Isaac Fitch’s family aren’t big Buckeyes fans. Their house doesn’t have an Ohio State flag waving above the front door, and Isaac doesn’t bleed scarlet and gray like the other 6th graders in his small Ohio town. But rooting for the wrong team is not his only problem.
His mom is far away, working in China, his best friend has stopped talking to him and he has idiopathic angioedema, a condition that can make his hands swell like sausages and can cover his entire body in red welts at a moment’s notice. Kids at school are less than understanding and give him the nickname “Itch.”
Despite all this, Isaac goes to great lengths to be accepted. His extreme attempts to make and keep friends underscores the very human need to be part of something bigger than ourselves. But the reckoning Isaac faces in Itch goes beyond the need to be accepted. He must face who he really is and who he wants to be—a tall order for any 12-year-old.

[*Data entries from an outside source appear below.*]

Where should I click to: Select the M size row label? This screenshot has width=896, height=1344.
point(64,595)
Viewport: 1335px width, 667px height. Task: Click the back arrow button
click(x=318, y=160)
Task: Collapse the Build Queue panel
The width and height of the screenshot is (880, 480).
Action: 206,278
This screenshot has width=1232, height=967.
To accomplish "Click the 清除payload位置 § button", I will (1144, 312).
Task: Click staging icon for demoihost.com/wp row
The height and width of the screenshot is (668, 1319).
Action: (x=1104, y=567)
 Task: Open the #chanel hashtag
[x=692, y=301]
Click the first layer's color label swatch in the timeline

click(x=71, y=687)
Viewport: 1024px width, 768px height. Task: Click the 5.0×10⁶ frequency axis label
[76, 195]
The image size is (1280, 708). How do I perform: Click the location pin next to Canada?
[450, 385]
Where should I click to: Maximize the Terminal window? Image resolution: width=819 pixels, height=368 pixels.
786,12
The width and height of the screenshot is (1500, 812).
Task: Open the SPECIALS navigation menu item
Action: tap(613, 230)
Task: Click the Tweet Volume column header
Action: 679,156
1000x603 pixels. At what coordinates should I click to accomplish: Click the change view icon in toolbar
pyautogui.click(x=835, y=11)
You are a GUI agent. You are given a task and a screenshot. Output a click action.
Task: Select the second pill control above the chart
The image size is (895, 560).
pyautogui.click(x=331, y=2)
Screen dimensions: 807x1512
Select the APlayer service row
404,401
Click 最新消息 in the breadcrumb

Author Polly Farquhar, who has also been diagnosed with idiopathic angioedema, perfectly depicts Isaac’s experiences. She also artfully conveys the familiar milieu of the 6th grade social order and the difficulties Isaac has in navigating it. The desire to fit in is a theme that will resonate with readers of any age. Isaac’s endearing personality, coupled with Farquar’s strong pacing and distinctive spin on a familiar narrative, will leave readers eager for more books from this debut author.